Although I'd visited the clinical floors in this hospital, I had not yet been to the interfaith chapel. As I approached, I could hear the organist playing a quiet, musical prelude. A staff member welcomed me at the entrance and handed me a service bulletin. The lighting was dim and the ambience somber. Groups of two or three sat scattered in the pews. A table of name cards, candles, and a few pictures served as a focal point at the front where an altar would normally be. The bulletin listed seventy-five deaths to remember but it looked like there were only about ten families in attendance. I remembered the times when I had welcomed attendees to the annual memorial service organized by the hospice program in which I served in Louisiana. Like those services, this one was relatively low in attendance. Now as then, I wondered why more people don't attend.

On the one hand, I understand. Each of these deceased persons has already had a funeral or a memorial service and has been buried.
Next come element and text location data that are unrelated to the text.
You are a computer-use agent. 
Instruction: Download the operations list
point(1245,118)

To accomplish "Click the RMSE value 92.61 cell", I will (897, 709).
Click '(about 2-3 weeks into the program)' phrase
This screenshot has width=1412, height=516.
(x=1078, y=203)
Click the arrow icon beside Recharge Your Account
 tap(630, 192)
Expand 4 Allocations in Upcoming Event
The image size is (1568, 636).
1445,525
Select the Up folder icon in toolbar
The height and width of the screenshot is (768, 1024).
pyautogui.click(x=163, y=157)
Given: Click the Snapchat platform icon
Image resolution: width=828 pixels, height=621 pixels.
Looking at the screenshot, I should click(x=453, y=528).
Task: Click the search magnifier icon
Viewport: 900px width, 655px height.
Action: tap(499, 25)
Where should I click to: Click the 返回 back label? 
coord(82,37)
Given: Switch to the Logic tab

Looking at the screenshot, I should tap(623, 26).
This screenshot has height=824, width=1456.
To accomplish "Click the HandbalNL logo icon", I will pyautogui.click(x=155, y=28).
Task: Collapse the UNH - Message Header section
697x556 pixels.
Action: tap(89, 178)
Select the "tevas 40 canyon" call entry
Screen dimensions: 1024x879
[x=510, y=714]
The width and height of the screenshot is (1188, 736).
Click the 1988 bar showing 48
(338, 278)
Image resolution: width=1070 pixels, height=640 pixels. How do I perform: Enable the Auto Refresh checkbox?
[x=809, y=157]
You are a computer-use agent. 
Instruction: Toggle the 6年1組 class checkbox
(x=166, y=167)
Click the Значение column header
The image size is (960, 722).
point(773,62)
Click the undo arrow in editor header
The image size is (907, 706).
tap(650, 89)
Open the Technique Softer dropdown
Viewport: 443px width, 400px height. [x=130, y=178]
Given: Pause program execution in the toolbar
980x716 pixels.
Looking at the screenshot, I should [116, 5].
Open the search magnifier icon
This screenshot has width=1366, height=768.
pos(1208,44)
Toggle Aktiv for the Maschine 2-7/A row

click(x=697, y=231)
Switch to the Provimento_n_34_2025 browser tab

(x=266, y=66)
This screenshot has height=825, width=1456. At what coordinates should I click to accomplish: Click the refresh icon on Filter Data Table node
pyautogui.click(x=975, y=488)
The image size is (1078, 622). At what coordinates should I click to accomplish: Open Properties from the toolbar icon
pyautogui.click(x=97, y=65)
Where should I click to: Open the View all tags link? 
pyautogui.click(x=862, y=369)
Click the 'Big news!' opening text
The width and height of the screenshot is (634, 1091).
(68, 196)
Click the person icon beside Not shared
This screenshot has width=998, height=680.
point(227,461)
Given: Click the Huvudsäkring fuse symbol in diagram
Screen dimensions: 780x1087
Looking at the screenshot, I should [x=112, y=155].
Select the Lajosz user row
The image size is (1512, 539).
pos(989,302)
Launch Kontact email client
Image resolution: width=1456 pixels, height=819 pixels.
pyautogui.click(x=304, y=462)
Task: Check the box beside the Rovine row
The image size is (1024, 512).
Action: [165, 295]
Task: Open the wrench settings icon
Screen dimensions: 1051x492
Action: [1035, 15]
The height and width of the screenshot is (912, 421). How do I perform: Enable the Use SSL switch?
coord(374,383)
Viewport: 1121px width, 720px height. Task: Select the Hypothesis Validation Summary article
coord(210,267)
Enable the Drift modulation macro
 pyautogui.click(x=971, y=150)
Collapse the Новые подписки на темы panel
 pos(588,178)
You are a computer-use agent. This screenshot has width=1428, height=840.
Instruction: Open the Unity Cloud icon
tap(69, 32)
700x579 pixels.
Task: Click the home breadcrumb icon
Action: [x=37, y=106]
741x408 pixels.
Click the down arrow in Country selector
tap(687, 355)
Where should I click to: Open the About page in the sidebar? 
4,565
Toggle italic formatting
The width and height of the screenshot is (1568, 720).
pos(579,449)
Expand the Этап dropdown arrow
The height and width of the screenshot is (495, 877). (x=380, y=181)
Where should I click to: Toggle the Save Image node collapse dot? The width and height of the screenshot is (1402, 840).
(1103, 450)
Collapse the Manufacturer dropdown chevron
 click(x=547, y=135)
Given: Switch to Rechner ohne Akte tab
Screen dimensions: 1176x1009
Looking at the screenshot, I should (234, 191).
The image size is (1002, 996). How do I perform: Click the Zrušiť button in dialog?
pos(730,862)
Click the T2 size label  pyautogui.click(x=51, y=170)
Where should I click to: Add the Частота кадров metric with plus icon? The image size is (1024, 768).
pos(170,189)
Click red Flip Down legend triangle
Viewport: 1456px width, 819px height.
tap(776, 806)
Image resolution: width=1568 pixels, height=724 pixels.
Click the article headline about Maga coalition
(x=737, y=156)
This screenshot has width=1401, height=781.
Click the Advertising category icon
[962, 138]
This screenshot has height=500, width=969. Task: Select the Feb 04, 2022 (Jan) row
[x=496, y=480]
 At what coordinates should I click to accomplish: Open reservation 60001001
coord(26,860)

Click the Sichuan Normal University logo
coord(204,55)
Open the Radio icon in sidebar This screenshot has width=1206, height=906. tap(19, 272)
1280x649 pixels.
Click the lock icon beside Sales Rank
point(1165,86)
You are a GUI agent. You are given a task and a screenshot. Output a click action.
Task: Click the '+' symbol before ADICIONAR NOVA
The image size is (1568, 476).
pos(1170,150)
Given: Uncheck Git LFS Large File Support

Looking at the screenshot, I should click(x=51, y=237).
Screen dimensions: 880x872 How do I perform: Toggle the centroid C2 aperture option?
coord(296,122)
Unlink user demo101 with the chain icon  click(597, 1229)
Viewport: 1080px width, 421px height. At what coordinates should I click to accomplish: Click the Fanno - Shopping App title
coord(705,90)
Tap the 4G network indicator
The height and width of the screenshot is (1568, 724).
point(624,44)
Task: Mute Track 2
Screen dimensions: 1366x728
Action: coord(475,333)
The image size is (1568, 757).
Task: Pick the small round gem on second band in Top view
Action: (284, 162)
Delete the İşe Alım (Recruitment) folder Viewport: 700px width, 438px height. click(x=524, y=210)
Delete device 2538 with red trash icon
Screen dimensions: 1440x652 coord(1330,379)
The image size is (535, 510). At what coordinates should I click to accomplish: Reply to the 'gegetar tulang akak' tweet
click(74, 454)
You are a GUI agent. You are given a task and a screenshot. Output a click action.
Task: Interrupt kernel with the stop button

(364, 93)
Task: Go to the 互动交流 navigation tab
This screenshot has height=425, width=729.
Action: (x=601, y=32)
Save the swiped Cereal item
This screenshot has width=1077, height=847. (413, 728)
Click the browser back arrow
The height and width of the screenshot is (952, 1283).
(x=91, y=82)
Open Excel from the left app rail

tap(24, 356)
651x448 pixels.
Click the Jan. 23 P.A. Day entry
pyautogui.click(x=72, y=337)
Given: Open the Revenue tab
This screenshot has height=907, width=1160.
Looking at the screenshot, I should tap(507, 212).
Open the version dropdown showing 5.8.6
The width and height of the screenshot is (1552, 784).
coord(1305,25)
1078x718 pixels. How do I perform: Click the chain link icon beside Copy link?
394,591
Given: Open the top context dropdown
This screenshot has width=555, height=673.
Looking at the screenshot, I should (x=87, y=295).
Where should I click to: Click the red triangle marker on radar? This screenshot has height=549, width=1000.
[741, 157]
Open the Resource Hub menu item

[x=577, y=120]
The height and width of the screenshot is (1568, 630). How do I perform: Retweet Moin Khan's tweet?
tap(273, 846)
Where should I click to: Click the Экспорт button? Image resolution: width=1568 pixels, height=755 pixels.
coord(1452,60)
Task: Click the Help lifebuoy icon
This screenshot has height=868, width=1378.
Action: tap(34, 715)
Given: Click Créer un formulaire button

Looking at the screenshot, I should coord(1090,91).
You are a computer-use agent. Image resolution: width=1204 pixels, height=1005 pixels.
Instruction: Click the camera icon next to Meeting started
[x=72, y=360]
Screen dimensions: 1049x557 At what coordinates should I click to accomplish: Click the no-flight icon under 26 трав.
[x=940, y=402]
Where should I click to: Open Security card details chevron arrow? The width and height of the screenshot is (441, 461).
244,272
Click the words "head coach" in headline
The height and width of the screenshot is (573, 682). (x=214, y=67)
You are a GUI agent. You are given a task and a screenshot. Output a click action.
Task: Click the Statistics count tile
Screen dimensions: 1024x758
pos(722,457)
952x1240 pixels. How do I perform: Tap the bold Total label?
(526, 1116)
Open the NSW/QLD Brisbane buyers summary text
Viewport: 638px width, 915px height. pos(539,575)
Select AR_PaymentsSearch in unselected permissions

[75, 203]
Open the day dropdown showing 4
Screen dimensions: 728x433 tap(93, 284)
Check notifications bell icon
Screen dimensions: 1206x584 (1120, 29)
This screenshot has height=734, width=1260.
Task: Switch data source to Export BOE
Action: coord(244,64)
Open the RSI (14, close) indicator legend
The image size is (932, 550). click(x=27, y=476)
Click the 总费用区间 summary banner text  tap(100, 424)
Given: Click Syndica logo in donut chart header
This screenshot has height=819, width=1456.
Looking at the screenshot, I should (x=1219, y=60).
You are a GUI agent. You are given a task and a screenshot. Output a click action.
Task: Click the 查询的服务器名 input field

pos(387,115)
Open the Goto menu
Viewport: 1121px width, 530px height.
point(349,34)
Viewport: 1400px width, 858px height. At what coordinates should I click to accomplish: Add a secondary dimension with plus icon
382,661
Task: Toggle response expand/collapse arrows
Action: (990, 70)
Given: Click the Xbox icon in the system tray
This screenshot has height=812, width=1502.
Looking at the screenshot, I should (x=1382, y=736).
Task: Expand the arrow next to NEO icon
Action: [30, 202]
Their surviving family members have already done their jobs as defined by Thomas Long and Thomas Lynch in their book The Good Funeral: Death Grief, and the Community of Care:

… to get the dead where they need to go and the living where they need to be…the funeral has the ability to get the living and the dead through this maze of changing statuses. The present becomes the passed away, the formerly here becomes the gone, the wife becomes the widow, and son and daughter suddenly orphaned. (15 and 146)

We have already formally and publically said goodbye to the earthly existence of these loved ones within our own faith communities, mostly Christian, where we acknowledged their death and sought together to make sense of it theologically. In a Christian funeral we have, as Long and Lynch explain, "performed a piece of theater in which we acted out the deepest truths we know about life and death." (119)

Many common elements of a Christian funeral were in this community service, including a reading of Psalm 23 and a singing of the hymn "On Eagle's Wings"—stereotypical, yet still powerful. I wondered what the theology in the sermon would communicate about death and salvation since we were at a Catholic hospital hosting a memorial service that, I presumed, welcomed all faiths. The overall tone was generally Christian, with the priest talking at length about the hope and promise of heaven for all our loved ones. He quoted a hymn we would later sing:

Do not be afraid, I am with you.
I have called you each by name.
Come and follow me, I will bring you home;
I love you and you are mine
. (refrain from "You are Mine")

It was appropriately comforting yet not very Catholic, which I admit was a relief to my Lutheran sensibilities, though still far from ecumenical.